PROBLEM TO SOLVE:
Please output exactly the lines from the one containing "georgia pressure wash supplies (114, 1417)" through the last line of the records, both included.

MATERIAL SHOWN:
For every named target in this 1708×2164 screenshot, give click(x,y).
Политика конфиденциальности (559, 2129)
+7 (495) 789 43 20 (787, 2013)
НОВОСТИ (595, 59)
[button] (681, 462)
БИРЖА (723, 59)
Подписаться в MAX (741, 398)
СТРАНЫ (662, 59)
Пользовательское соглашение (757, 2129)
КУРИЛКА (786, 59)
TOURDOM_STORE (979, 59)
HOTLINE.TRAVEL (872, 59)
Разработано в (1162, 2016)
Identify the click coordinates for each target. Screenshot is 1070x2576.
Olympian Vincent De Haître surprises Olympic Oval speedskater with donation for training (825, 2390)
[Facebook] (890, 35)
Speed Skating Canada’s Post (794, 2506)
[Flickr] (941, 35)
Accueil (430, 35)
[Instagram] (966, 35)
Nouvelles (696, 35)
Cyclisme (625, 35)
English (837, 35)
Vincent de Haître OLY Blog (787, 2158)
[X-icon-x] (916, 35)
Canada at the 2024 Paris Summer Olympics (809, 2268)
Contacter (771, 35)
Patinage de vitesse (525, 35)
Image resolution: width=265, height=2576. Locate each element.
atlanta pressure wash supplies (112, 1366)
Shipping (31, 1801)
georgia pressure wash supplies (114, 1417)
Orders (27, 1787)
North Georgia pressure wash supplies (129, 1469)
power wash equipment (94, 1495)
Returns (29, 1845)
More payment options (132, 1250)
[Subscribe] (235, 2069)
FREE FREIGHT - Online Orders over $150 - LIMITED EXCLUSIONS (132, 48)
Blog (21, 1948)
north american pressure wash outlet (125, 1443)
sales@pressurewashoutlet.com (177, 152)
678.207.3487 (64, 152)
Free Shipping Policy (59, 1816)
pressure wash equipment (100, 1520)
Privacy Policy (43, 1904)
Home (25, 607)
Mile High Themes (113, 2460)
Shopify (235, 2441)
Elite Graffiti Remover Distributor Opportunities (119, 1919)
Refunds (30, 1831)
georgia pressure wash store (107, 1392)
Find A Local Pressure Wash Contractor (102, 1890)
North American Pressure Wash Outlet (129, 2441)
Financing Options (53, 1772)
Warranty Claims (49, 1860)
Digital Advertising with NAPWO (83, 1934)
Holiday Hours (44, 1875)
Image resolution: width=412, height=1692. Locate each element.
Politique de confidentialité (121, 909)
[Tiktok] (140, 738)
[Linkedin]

WRITTEN RESPONSE:
georgia pressure wash supplies (114, 1417)
Orders (27, 1787)
North Georgia pressure wash supplies (129, 1469)
power wash equipment (94, 1495)
Returns (29, 1845)
More payment options (132, 1250)
[Subscribe] (235, 2069)
FREE FREIGHT - Online Orders over $150 - LIMITED EXCLUSIONS (132, 48)
Blog (21, 1948)
north american pressure wash outlet (125, 1443)
sales@pressurewashoutlet.com (177, 152)
678.207.3487 (64, 152)
Free Shipping Policy (59, 1816)
pressure wash equipment (100, 1520)
Privacy Policy (43, 1904)
Home (25, 607)
Mile High Themes (113, 2460)
Shopify (235, 2441)
Elite Graffiti Remover Distributor Opportunities (119, 1919)
Refunds (30, 1831)
georgia pressure wash store (107, 1392)
Find A Local Pressure Wash Contractor (102, 1890)
North American Pressure Wash Outlet (129, 2441)
Financing Options (53, 1772)
Warranty Claims (49, 1860)
Digital Advertising with NAPWO (83, 1934)
Holiday Hours (44, 1875)
Image resolution: width=412, height=1692. Locate each element.
Politique de confidentialité (121, 909)
[Tiktok] (140, 738)
[Linkedin]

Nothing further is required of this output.